I will be speaking this fall at a conference for women “rainmakers” – lawyers who do or want to bring in a lot of business to their law firms. I am working on an article about challenges that face women in developing business (a polite phrase for “selling.”) I would like to hear from you whether you think selling is different or harder, in general, for women and, if so what are the challenges?
Here are some issues I am thinking about:
- Research says the average woman is not as comfortable “tooting her own horn” (selling herself). Claire Shipman and Katty Kay wrote “The Confidence Gap,” published in The Atlantic in April, providing reasons why women have less confidence on the whole than men. Selling yourself effectively requires confidence.
- Business development in the legal and other industries is based on relationship building. Business relationships are built in social settings. It may be awkward for a woman to invite a male prospect to dinner, drinks or other social outing. The fear of sexual innuendo limits many women to group settings, making getting to know someone harder.
- The average man and average woman may not enjoy the same kinds of recreation. If a woman does not play golf or enjoy team sports, she may have fewer options than her male colleagues for entertaining a prospective client. I know firms that provide only two tickets to sporting events, raising the “innuendo” issue.
- Some women find friendship and “selling” incompatible or feel there is something manipulative in mixing relationships and business development. Perhaps because of a fundamental difference in what relationships mean, men are not troubled by this.
- Women may still be faced in client relationships with the same issues they face within the workplace – old, unconscious “mind-sets.”
- They may be caught in the “double bind”. If they operate in feminine ways, they may be seen as weak (not a good thing for a prospective client to think).
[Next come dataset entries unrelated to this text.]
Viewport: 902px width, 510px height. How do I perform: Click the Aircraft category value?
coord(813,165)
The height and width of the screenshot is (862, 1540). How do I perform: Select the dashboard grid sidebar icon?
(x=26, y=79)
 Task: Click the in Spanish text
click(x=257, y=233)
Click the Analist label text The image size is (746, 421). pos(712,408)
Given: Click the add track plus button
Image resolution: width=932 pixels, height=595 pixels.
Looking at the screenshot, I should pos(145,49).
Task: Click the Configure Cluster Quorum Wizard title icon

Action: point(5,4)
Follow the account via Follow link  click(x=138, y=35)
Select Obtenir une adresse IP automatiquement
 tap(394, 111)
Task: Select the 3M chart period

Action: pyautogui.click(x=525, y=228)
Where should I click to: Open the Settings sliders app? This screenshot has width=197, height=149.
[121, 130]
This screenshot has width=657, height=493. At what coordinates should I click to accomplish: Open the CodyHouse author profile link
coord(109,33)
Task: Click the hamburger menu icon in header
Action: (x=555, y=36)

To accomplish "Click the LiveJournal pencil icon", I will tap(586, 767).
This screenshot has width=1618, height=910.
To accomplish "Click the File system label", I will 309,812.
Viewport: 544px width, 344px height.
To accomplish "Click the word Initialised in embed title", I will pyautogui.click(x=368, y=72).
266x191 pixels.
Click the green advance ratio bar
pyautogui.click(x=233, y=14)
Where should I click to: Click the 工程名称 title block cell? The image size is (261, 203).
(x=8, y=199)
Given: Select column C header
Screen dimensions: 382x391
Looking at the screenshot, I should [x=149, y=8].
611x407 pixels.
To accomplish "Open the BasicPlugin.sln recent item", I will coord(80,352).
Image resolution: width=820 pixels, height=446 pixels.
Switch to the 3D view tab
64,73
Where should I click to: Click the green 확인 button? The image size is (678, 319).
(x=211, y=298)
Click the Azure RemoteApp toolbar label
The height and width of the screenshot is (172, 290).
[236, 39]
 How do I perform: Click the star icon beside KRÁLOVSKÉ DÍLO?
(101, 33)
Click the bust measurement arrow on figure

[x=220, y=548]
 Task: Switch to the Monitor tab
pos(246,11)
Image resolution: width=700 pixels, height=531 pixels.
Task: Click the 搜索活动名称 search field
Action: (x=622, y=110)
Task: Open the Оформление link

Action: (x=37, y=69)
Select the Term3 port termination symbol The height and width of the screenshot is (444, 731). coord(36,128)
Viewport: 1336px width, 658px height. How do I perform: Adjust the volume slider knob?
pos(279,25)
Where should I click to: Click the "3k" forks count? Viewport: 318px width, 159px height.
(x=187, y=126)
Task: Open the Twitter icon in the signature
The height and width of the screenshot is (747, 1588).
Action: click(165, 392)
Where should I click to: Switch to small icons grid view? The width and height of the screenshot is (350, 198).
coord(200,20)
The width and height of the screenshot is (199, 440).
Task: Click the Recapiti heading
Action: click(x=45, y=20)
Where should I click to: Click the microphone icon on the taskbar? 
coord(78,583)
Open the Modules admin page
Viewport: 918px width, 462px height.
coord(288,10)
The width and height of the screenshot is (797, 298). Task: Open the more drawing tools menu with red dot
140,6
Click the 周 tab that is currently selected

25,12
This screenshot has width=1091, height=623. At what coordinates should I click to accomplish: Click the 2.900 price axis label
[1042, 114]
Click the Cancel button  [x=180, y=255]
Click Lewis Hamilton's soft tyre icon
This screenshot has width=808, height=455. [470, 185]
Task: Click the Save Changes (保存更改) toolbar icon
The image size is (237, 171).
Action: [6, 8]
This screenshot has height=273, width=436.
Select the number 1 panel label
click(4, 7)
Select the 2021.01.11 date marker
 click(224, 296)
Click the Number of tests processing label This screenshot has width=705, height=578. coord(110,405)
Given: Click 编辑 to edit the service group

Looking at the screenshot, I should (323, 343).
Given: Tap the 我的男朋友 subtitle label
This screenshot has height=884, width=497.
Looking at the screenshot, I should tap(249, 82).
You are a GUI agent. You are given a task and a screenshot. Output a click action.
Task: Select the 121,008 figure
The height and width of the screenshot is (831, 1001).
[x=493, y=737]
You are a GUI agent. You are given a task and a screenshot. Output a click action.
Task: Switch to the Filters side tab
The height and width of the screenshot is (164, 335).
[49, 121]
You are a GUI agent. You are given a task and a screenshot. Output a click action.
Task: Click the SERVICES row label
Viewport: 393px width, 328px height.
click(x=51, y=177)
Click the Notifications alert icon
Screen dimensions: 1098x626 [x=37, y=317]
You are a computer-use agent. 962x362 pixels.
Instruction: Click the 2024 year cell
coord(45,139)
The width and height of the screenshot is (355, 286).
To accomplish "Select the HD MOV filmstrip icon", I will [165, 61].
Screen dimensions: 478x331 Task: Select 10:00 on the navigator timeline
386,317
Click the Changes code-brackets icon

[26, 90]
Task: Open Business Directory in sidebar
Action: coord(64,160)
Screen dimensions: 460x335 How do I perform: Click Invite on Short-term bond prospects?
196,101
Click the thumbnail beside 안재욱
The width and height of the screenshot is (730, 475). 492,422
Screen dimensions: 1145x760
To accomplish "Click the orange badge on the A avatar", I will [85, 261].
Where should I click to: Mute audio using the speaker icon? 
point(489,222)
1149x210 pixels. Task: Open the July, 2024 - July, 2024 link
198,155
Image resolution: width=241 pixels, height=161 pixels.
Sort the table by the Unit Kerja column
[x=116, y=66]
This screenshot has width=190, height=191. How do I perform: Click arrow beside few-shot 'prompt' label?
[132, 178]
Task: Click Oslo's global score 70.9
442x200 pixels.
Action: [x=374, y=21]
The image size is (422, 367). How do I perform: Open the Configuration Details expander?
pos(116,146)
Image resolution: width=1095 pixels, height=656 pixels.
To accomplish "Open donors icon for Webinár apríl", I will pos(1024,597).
If they operate in traditionally masculine ways, however, they may not be seen as “ladylike” or liked.
- They may be affected by the “comfort principle.” Men may not feel as comfortable socializing with women colleagues as they do with men, who tend to share their perspectives, interests and style of humor. When choosing a lawyer, he may be more comfortable with a man.
- The prospective client may have “unconscious images” of a successful lawyer. Based on his experience, the image may be of a white male. The client may not see a woman (particularly a woman of color) “fitting this picture.”
Have these or other issues affected your success – or that of women you know – in bringing in business?